<alyssa>
italove: looking good on the disasm, I think if you cleanup the series (squashing so everything is bisectable, I mean -- no need to write expansive commit messages or anything) we're pretty close to landable :)
<alyssa>
though now that iris/fd do it shouldn't be so bad
<bbrezillon>
stepri01: may I ask you a few questions about the NO_IMPLICIT/NO_FENCE case?
<stepri01>
bbrezillon: sure
<bbrezillon>
I guess the idea is to limit the number of fences to wait on to a single fence, so the scheduler gets to schedule our job as soon as this fence is signaled
<bbrezillon>
is that correct?
<stepri01>
there's no need to have to limit the number of fences as such. It's more about letting user space control the fences so you don't have unnecessary fences
<stepri01>
Ultimiately user space (usually) has a good idea what the actual dependencies are between jobs, so letting it encode that rather than trying to deduce it from the implicit fences can be beneficial
<stepri01>
e.g. you don't need to have implicit fences on things user space knows are effectively immutable - so we can save time by not processing those fences
<stepri01>
equally there are complex situations such as sub-buffer accesses which user space can optimise by fencing appropriately, whereas the kernel doesn't know how they might or might not conflict
<stepri01>
the blob/kbase mostly use the expicit fencing approach for the above reasons, only using implicit fencing when necessary because it's an imported buffer
<bbrezillon>
ok, the sub-buffer case I had it, but the front-buffer update one you mentioned in your reply I don't see what it is
<stepri01>
so in the normal double (or more) buffering case it makes sense the for display driver to hold a (shared) lock on the buffer that's being scanned out. That allows you to schedule a buffer swap and immediately send the kernel GPU work which would render to what was (and for a while still will be) the front buffer
<stepri01>
The GPU work will block until the display driver releases the lock when flipping to a back buffer, unblocking the GPU and allowing the rendering to happen straight away
<stepri01>
Clearly this falls down if for whatever reason you then want to actually render to the displayed buffer. Either you need to have a way of reconfiguring the display driver not to hold the lock (i.e. fence) or you need to convince the GPU driver to ignore the fence
<stepri01>
Usually you can get away with using a shared access on the GPU (even though you are actually writing), but I seem to remember there are corner cases even with that
<bbrezillon>
ok, but how does NO_IMPLICIT simplify/optimizes this case. I mean, I'd expect it to work similarly with the implicit fences: the GPU job will be blocked until the display controller signals the front-buffer fence
<bbrezillon>
the only different being the number of fences to test
<bbrezillon>
*difference
<stepri01>
I think there's two things. First there is overhead juggling the unnecessary fences in the kernel - whether that's measurable I don't know.
<stepri01>
Secondly you need to be able to use shared fences (a problem with the current Panfrost kernel) and you need to ensure that any other drivers you are working with also support shared fences
davidlt_ is now known as davidlt
<bbrezillon>
stepri01: ok, after looking at the KMS API more closely I get why GPU drivers take a sync_file FD and not a syncobj: that's what atomic plane updates return (passing a syncobj would require importing the sync_file first)
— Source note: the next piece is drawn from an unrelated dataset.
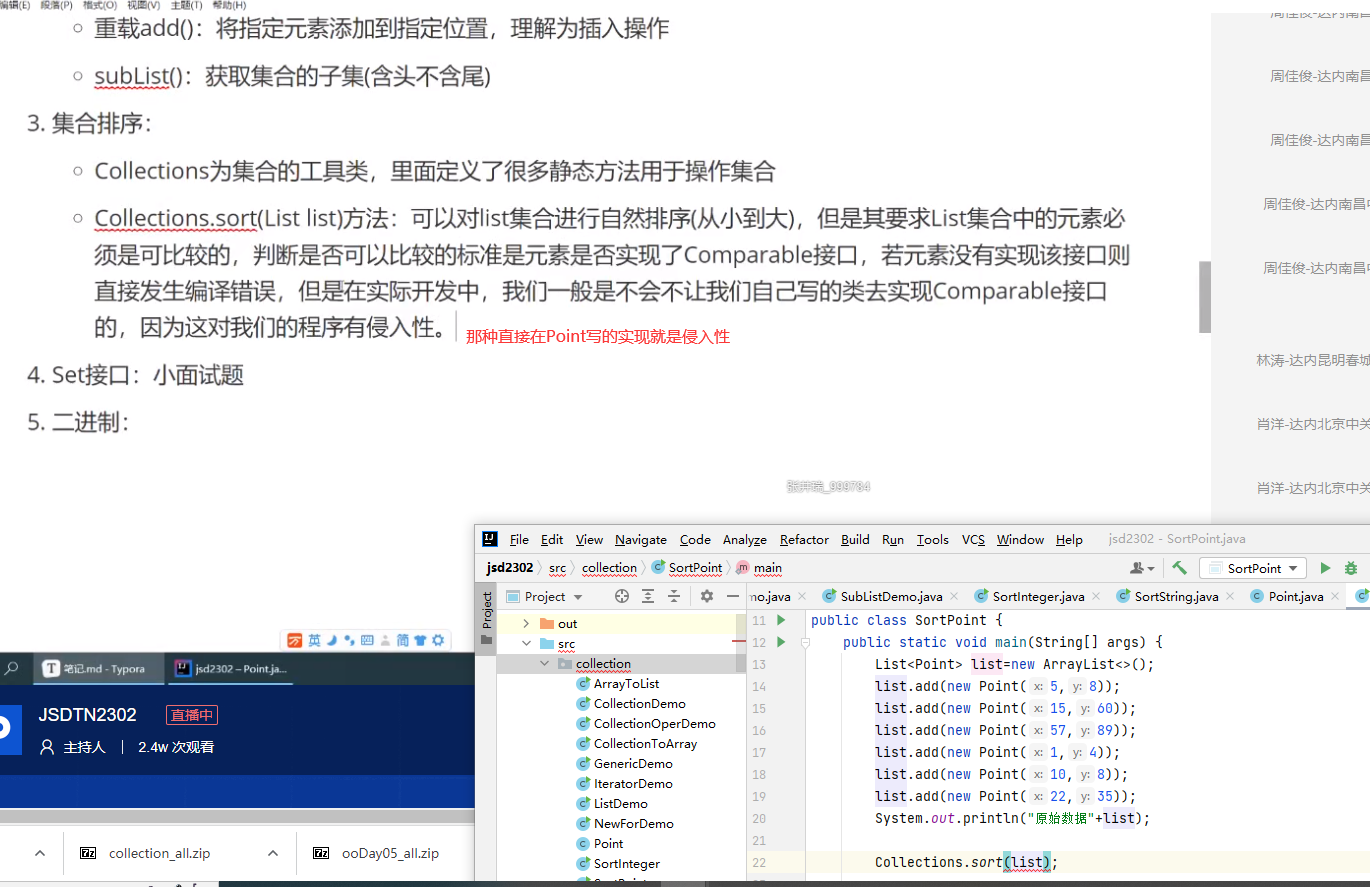Open Project panel settings gear
This screenshot has width=1370, height=887.
coord(707,595)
Elpaulo has quit [Quit: Elpaulo]
<bbrezillon>
and the NO_IMPLICIT mechanism makes more sense now. Thanks for the detailed explanation
<raster>
and i had such good uptimne.. :| about 2h! :)
stikonas has quit [Remote host closed the connection]
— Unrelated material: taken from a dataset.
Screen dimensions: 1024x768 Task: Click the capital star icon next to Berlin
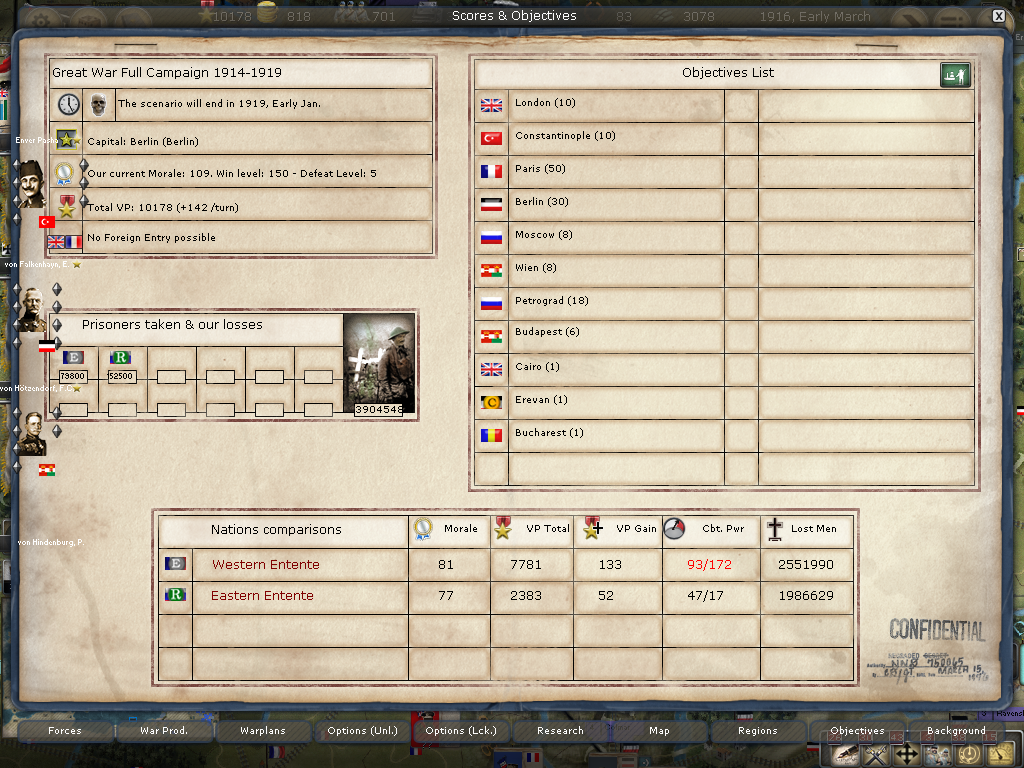pos(68,140)
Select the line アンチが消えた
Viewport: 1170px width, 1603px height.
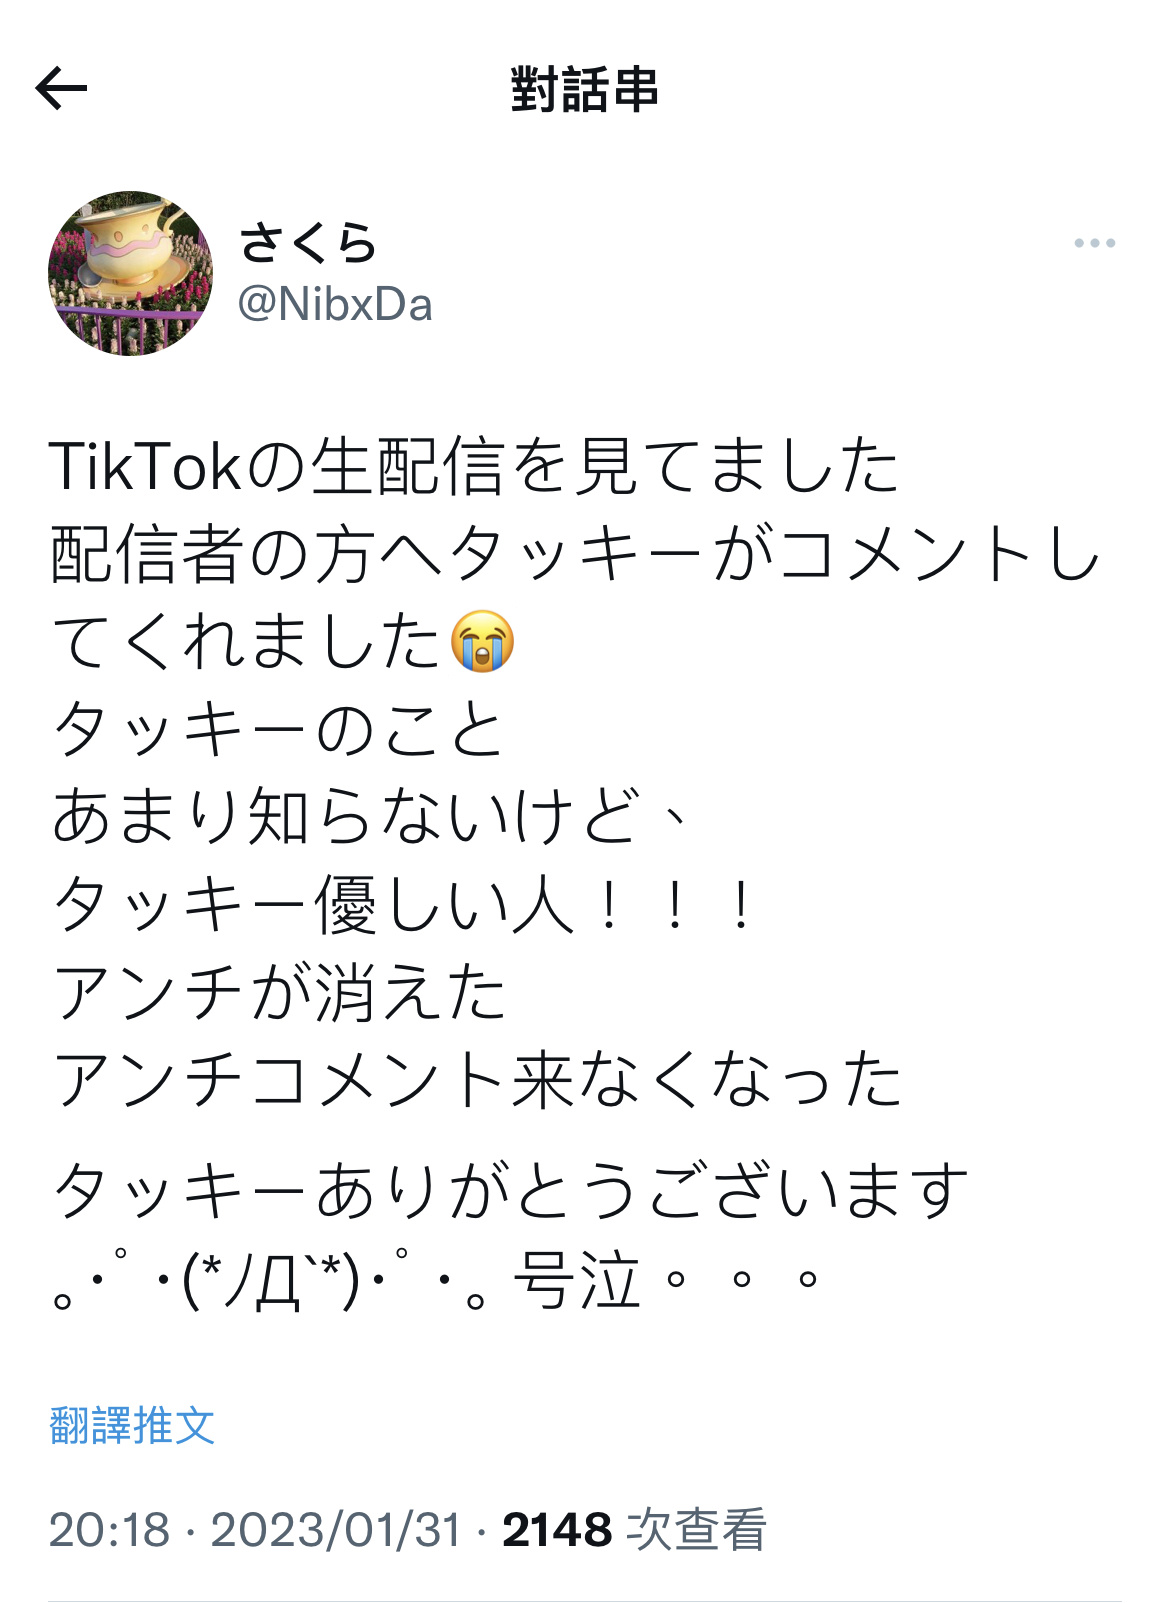(x=280, y=992)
stikonas has joined #panfrost
<daniels>
stepri01: KMS synchronises against exclusive fences before making the framebuffer current, but that's the last involvement it has; as soon as it's synchronised against all fences placed before the commit was made, it doesn't do anything else related to fencing, including holding a shared reservation
<stepri01>
daniels: To be fair I'm more familiar with how Android (used) to do these things, I'm not so familiar with KMS. There are also cases like a video encoder reading the buffer for use cases like casting to a remote screen.
<daniels>
yep, the video encoder will take a shared fence, but I'd argue that the number of people doing active frontbuffer rendering (X11, XR) and simultaneous streaming from that frontbuffer are ... like none?
<stepri01>
I think it can be done on Android (cast while using the phone as an VR headset), but it was a while ago when I was involved in such discussions. Like you say it's pretty rare
<daniels>
racing the encoder against scanout seems pretty brave, but what do I know :P
<stepri01>
Yeah - I can't remember the details these days. The main thing is that you need to have a design that can at least support both independently. And it's much better if the GPU doesn't need to change too much based on exact use case
<macc24_>
HdkR: how would you test if threaded context actually works?